[BEGIN Working data]

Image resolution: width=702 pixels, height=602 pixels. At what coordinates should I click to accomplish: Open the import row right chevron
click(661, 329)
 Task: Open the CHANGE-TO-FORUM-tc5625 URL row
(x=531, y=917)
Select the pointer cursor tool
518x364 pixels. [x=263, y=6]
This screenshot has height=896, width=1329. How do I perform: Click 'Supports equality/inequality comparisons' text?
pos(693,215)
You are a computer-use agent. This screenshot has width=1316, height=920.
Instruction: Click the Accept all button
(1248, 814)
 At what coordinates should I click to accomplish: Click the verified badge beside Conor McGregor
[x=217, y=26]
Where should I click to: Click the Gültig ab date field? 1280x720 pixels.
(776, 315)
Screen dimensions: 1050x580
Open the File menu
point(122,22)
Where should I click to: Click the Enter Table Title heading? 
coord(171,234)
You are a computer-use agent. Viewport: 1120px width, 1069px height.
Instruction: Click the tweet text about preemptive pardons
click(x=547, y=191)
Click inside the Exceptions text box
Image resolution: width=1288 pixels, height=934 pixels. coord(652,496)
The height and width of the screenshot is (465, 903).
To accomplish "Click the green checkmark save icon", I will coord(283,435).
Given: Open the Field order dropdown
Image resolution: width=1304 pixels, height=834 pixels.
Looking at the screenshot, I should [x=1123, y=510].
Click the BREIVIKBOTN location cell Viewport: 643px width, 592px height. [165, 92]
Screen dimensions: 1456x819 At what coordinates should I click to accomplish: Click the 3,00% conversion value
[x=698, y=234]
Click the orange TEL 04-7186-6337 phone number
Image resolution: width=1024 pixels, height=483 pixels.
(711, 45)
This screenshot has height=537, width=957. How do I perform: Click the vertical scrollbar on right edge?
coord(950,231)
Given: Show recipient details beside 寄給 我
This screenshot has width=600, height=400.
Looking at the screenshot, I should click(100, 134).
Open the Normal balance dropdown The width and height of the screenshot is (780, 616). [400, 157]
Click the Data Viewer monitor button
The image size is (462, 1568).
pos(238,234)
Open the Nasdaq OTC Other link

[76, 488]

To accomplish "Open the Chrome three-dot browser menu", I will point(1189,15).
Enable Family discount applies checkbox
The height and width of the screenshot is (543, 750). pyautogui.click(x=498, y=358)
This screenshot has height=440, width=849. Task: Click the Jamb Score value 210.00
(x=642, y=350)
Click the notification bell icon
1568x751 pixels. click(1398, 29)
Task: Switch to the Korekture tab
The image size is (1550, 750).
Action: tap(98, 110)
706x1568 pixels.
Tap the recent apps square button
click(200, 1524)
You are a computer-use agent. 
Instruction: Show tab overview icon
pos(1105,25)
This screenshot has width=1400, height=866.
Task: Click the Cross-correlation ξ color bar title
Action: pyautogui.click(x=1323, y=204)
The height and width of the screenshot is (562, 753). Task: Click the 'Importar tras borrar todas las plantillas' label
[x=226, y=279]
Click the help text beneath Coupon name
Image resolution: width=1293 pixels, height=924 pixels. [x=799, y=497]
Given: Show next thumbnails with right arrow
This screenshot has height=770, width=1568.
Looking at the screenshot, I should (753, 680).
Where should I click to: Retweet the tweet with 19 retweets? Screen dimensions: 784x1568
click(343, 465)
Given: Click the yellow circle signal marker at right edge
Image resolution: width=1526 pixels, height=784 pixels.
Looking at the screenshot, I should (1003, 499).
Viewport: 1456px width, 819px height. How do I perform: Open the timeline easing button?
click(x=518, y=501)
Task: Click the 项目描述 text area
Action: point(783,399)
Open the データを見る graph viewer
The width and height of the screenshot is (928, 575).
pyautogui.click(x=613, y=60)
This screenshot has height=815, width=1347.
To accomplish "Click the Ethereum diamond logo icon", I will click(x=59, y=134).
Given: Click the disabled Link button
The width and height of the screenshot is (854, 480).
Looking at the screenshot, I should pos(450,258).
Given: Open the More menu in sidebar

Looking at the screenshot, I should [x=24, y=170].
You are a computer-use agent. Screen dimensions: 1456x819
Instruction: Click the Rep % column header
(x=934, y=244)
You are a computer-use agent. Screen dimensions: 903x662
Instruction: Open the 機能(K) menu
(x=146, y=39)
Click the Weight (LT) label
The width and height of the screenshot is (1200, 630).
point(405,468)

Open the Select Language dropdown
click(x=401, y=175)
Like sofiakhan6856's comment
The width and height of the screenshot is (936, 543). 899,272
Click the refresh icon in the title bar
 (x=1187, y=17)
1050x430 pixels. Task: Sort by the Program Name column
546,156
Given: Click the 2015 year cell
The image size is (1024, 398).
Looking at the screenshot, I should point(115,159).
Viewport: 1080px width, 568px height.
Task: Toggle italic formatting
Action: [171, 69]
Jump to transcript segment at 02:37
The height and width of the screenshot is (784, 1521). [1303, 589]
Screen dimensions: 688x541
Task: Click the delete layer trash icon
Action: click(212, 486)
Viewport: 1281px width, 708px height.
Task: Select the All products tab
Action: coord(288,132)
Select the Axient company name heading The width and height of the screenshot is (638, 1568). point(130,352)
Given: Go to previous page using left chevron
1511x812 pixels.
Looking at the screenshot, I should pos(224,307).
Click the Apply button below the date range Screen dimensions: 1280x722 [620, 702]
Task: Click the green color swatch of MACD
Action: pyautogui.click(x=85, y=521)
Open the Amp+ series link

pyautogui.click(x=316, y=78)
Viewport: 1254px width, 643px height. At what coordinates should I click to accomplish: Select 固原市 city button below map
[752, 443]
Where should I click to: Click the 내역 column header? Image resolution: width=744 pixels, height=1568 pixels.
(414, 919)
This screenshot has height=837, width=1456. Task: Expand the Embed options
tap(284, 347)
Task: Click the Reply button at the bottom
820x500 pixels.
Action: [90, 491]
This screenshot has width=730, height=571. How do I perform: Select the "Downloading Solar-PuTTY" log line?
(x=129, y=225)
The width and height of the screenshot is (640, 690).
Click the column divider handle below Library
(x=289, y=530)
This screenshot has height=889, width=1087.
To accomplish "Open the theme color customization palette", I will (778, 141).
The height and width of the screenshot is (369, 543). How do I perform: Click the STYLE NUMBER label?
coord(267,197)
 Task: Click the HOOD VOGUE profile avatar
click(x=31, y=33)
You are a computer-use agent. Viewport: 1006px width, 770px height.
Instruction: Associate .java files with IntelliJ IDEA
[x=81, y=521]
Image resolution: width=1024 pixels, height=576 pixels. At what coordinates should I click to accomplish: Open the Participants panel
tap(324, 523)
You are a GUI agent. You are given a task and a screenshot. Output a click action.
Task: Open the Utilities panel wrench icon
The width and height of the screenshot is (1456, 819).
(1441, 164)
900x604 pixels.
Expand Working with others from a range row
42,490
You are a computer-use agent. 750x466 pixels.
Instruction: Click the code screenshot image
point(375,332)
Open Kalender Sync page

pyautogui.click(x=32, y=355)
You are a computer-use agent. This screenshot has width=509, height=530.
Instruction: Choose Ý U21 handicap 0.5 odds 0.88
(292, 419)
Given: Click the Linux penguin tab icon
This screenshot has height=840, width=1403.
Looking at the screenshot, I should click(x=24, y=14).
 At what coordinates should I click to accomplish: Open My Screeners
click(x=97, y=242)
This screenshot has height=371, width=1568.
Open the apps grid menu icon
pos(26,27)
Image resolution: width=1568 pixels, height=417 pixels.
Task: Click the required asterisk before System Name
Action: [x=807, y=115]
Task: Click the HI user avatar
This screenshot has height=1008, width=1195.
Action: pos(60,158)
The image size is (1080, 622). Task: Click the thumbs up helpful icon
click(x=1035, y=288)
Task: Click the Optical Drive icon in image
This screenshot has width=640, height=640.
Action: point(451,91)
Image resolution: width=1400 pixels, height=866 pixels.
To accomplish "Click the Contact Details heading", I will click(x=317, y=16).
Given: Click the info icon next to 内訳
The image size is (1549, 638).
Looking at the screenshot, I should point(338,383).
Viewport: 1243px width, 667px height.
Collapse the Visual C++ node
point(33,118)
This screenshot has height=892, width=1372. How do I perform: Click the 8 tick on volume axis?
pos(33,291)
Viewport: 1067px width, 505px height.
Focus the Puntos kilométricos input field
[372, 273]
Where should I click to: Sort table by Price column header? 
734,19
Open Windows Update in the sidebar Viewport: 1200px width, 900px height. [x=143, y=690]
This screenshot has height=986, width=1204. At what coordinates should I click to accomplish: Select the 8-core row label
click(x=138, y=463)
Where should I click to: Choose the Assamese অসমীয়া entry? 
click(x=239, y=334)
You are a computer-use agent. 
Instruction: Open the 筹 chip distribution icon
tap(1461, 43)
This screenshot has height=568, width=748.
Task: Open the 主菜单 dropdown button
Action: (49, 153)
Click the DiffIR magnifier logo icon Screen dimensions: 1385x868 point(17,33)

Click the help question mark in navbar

[END Working data]

> **The task**
In the data from its first line through the line containing "518x364 pixels. [x=263, y=6]", inclusive, substitute "line" for "row" and change nothing else. Return only those lines.

> **Completed task**
Image resolution: width=702 pixels, height=602 pixels. At what coordinates should I click to accomplish: Open the import line right chevron
click(661, 329)
 Task: Open the CHANGE-TO-FORUM-tc5625 URL line
(x=531, y=917)
Select the pointer cursor tool
518x364 pixels. [x=263, y=6]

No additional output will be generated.